Senator Joseph McCarthy had just launched his ferocious attack on the supposed nest of communists operating in most of official Washington. In the face of that onslaught, J.Edgar Hoover, the head of the FBI, envisaged a public relations triumph for himself and the bureau, as it rounded up what appeared to be a significant spy network. Within days Hoover had sent a memorandum to the US attorney-general Howard McGrath saying, ''There is no question that if Julius Rosenberg would furnish details of his extensive espionage activities it would be possible to proceed against other individuals. Proceeding against his wife might serve as a lever in these matters.''
David Greenglass, a technical sergeant involved in machining parts at the Manhattan Project, originally attracted the FBI's attention for stealing small quantities of uranium as a souvenir. Under questioning, he admitted acting as a Soviet spy at Los Alamos and named Rosenberg as one of his contacts. But he flatly denied that his sister, Ms Rosenberg, had ever been involved. Though he told the FBI at the time that his wife had acted as a courier, he said in his 2001 television interview that he had warned the bureau, ''If you indict my wife you can forget it. I'll never say a word about anybody.''
The difficulty with Hoover's proposed strategy of using Rosenberg's wife as a lever was that there was no evidence against her. Nonetheless, she was arrested and her two children were taken into care. The Rosenbergs' bail was set at $100,000 each, which they had no hope of raising, and the pressure on them to incriminate others increased. Neither offered any further information.
Ten days before the start of the trial, the FBI re-interviewed the Greenglasses. In his original statement, Greenglass had said that he handed over atomic information to Rosenberg on a street corner in New York. In this new interview, he said that the handover had taken place in the living room of the Rosenbergs' New York flat.

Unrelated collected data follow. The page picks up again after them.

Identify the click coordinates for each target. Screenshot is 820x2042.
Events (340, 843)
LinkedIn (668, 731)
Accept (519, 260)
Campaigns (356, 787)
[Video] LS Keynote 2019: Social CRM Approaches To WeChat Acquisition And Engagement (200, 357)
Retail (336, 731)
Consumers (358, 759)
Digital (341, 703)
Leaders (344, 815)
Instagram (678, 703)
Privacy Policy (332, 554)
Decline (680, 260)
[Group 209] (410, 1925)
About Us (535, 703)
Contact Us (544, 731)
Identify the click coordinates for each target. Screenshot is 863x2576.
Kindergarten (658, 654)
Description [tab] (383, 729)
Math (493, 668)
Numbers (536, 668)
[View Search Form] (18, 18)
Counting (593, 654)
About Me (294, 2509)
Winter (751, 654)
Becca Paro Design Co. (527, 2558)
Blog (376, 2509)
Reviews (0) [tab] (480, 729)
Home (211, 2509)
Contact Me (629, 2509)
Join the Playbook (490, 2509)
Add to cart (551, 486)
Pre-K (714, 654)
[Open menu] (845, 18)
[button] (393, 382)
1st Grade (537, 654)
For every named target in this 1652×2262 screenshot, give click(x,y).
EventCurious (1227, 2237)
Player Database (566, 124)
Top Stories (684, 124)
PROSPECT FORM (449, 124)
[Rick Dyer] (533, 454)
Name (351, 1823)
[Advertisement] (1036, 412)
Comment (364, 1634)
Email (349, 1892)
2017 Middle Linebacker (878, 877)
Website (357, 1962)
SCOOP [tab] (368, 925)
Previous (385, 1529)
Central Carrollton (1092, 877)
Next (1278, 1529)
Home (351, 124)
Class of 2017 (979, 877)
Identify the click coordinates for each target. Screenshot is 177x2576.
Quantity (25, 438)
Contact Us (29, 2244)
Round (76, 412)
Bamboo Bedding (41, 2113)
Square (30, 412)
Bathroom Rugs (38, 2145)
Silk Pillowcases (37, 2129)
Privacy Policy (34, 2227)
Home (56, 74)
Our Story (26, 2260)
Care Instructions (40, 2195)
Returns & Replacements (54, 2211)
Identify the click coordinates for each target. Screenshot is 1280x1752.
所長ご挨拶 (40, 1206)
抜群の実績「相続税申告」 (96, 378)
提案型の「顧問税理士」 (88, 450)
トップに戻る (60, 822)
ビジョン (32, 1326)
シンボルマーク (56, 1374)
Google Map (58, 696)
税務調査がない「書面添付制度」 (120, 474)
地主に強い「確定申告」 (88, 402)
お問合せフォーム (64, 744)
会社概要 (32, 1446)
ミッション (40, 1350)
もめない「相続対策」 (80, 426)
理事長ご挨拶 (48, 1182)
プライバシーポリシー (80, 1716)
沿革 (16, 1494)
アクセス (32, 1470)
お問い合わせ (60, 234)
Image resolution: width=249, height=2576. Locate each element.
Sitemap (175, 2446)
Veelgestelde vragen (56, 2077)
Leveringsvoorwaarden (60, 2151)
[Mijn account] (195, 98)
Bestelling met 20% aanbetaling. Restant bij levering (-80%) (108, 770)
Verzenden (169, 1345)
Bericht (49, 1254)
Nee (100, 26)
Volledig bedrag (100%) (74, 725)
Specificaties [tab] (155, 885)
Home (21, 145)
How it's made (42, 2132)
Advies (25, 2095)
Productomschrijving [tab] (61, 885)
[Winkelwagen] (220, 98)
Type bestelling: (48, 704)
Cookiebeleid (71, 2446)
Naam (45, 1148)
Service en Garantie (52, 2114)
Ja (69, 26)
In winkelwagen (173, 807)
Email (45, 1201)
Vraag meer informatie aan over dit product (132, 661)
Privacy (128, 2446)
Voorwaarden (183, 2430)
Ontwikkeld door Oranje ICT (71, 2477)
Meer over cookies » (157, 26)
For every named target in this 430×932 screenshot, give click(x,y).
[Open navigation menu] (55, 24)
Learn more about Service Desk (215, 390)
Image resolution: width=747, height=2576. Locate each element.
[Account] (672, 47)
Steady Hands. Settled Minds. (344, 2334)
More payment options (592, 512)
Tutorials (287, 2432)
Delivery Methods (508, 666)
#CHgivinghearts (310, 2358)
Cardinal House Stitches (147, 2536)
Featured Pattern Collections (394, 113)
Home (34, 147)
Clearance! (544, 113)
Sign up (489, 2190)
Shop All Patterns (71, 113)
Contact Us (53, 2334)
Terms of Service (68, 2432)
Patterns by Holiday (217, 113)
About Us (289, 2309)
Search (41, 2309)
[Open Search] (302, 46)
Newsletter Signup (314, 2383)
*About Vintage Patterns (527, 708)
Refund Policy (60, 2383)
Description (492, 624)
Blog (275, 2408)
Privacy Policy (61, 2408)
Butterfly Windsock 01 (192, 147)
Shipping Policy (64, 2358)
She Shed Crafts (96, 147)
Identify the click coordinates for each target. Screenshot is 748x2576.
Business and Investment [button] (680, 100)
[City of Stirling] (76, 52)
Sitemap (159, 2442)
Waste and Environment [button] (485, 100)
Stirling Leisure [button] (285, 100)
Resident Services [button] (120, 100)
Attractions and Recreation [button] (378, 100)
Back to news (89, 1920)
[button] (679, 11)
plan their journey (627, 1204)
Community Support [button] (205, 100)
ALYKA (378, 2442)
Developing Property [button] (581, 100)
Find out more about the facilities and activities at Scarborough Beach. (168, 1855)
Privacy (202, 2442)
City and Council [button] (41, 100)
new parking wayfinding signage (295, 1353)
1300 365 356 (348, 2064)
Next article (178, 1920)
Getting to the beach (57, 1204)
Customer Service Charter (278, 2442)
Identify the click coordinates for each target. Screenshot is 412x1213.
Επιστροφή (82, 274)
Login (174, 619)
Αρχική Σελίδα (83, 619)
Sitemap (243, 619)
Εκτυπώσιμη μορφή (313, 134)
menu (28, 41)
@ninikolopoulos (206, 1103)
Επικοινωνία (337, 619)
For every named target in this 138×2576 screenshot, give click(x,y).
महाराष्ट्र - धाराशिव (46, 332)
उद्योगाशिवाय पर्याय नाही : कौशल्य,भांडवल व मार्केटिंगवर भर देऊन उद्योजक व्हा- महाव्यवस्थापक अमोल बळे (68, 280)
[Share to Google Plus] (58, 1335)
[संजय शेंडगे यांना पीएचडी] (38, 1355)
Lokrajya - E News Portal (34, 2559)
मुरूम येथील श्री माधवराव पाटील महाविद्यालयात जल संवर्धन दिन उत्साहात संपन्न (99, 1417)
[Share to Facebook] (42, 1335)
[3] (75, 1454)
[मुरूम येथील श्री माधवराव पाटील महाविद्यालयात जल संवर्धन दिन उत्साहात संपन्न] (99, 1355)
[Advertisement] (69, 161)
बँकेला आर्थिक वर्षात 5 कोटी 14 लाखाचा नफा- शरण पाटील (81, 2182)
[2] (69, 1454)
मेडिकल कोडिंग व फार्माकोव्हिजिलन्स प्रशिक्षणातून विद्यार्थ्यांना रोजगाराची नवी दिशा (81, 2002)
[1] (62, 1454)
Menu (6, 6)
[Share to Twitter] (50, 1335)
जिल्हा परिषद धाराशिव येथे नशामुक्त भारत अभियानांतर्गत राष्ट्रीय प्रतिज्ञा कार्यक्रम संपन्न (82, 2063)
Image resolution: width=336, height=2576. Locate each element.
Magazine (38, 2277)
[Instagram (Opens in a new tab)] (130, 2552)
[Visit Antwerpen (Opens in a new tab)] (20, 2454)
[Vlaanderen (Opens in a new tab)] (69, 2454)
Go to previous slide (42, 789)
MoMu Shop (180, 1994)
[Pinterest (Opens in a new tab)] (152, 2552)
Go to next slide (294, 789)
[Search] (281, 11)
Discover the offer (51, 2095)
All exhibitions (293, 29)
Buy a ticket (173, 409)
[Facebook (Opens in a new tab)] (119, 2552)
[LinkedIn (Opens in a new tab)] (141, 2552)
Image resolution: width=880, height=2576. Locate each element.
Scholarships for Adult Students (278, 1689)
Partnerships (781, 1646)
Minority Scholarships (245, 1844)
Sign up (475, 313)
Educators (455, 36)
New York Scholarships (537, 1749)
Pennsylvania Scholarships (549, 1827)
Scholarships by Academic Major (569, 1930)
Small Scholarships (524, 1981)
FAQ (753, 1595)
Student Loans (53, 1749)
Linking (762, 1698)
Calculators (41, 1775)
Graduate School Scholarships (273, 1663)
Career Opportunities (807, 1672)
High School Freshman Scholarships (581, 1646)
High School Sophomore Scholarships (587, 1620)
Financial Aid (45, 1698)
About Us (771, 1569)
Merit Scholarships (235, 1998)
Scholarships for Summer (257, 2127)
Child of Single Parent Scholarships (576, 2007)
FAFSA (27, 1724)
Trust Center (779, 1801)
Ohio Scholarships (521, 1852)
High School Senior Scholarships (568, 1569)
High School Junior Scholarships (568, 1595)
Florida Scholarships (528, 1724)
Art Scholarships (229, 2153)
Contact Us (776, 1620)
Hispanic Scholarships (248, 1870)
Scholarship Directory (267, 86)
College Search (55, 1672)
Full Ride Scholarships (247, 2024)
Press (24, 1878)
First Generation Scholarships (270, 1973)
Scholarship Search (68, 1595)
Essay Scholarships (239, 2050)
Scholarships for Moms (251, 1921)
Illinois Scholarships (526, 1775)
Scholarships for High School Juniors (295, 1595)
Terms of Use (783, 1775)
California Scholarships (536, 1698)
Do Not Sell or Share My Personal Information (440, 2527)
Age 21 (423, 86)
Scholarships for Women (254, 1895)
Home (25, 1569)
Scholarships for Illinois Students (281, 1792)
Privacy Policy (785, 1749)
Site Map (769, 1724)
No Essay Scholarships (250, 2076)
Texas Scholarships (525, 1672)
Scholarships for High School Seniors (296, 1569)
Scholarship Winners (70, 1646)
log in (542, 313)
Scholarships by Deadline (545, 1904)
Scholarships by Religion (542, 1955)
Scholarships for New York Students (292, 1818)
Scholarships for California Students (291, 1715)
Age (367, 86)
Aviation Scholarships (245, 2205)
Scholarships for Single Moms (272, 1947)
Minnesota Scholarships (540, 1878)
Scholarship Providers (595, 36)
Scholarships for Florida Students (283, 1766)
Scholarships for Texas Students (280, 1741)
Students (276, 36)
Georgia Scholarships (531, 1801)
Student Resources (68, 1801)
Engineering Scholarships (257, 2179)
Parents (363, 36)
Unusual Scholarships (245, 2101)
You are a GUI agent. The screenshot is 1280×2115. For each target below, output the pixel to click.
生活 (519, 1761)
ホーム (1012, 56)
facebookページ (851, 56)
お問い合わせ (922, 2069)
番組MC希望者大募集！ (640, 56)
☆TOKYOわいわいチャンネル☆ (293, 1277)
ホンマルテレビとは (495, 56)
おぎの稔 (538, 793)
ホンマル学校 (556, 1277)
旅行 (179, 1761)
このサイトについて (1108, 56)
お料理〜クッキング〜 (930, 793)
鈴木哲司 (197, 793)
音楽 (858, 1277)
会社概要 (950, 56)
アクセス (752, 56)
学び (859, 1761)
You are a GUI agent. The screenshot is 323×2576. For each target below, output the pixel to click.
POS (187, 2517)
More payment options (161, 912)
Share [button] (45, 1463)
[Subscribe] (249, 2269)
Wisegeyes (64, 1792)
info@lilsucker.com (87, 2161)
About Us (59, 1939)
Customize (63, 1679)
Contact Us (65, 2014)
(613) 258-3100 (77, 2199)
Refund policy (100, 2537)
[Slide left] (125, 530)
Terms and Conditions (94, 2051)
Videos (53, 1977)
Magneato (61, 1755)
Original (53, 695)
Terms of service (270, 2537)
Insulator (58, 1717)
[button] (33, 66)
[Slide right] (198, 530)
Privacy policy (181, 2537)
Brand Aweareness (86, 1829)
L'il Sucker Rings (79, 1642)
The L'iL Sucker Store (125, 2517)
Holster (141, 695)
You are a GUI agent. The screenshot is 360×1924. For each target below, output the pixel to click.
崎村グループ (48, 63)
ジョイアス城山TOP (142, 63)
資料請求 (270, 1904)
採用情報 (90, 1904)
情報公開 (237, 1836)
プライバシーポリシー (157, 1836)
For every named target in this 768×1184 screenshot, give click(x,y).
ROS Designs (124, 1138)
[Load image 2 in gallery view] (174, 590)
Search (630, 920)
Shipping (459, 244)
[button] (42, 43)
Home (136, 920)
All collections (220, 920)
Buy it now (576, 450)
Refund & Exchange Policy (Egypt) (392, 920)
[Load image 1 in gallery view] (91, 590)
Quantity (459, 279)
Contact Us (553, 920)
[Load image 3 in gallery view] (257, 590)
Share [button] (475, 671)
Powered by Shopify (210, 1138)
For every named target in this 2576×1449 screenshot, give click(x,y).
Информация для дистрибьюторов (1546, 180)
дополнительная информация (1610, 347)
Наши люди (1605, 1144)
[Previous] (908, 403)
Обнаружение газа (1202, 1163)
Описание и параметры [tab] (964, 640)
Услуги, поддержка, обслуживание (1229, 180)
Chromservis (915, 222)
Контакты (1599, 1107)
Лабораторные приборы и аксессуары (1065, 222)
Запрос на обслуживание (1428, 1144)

Ms Greenglass then elaborated on this by telling the FBI agents, ''Julius then took the info into the bathroom and read it, and when he came out he told [Ethel] she had to type this info immediately. Ms Rosenberg then sat down at the typewriter ... and proceeded to type the info which David had given to Julius.''
Ms Greenglass and her husband repeated this evidence in the witness box and it became the basis of Ms Rosenberg's conviction as a co-conspirator. However, the court verdict failed to induce a confession from Rosenberg. There were innumerable unsuccessful appeals, and up until the night of the execution President Dwight Eisenhower was on stand-by to commute the Rosenbergs' sentences. But the couple remained silent.
Born Ruth Printz, Ms Greenglass grew up in the same New York district as her future husband. They were married in 1942, when she was 18 and he just 20. Their interest in politics prompted them to join the Young Communist League. In 1944, Ms Greenglass left New York for Albuquerque, New Mexico, to be near her husband in Los Alamos. It was during this time she allegedly asked Greenglass to pass on any information he had about the Manhattan Project to Rosenberg.
In exchange for her evidence in the 1951 trial, Ms Greenglass was given immunity from prosecution. After the verdict, she lost her job but continued to live in New York under a protective alias. Her husband was jailed for 15 years, and, on his release in 1960, the couple lived together under assumed names.
Then, 48 years after Ms Rosenberg's execution, Greenglass recanted he and his wife's account of the meeting in the apartment. Instead, he said, ''[Julius] asked me to write up some stuff, which I did, and then he had it typed. I don't know who typed it, frankly. And to this day I can't even remember that the typing took place. But somebody typed it. Now I'm not sure who it was and I don't even think it was done while we were there.''
Greenglass, who still lives under an assumed name, survives his wife.